L’Isle le 17 mai: La carte ci dessous n’est guère rassurante sur l’état de pollution radioactive sur le centre est du Japon
Japon : dosimétrie élevée confirmée dans la totalité du Centre-Est du Japon
Une dosimétrie « pondérée », Kesaco ?
La dosimétrie est une opération visant à relever des doses de radioactivité ou plus précisément des débits de dose radioactive (1) à des endroits donnés. Ces relevés peuvent être bruts ou pondérés, c’est-à-dire corrigés de facteurs divers : le temps (les « pics » s’aplatissant au fil du temps), les « cibles » envisagées (dose absorbée), le type de rayonnement examiné (Alpha, Bêta, Gamma, X-Ray… c’est-à-dire la « dose équivalente ») ou encore une pondération de la mesure réelle par la soustraction de la radioactivité dite « naturelle » (2) ; c’est ce dont nous allons nous préoccuper ci-dessous.
Un appareillage dosimétrique évolué
L’auteur des relevés présentés ci-dessous, que l’on peut supposer être un cheminot Japonais, a parcouru le Japon dans tous les sens équipé de son appareillage de mesure depuis le mois de juillet 2011. Notre ami n’utilise pas un « compteur geiger » grand public, souvent imprécis, peu sensible et peu endurant mais un appareil plus évolué : un dosimètre RAE2 fonctionnant à l’aide d’un double scintillateur à iodure de césium et détection par diode PIN.

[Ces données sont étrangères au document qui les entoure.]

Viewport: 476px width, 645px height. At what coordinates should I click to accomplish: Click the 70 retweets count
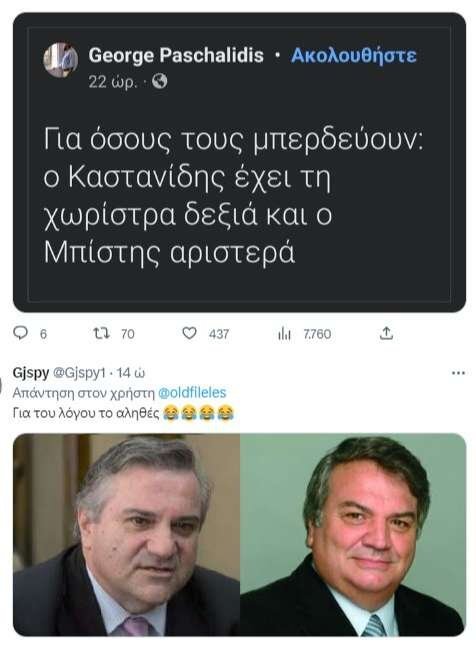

Pas de détection Alpha et Bêta et un blindage exercé par les éléments environnant le capteur
Lappareil, ne mesurant que les photons, n’est donc pas adapté à la détection des rayonnements Alpha et Bêta ; ces rayonnements sont toutefois peu à très peu pénétrants aussi ils devraient être de toute manière stoppés par les parois des trains. Il en est de même, mais dans une moindre mesure, pour les rayonnements Gamma qui sont beaucoup plus pénétrants mais le « blindage » du train interfère toutefois probablement sur leur mesure. Il faut donc considérer ces dernières comme ce qu’elles sont réellement : une approche a minima de la radioactivité ambiante Gamma à 1m du sol environ, à une vitesse élevée, à travers le blindage exercé par la paroi inférieure du train, probablement assez épaisse.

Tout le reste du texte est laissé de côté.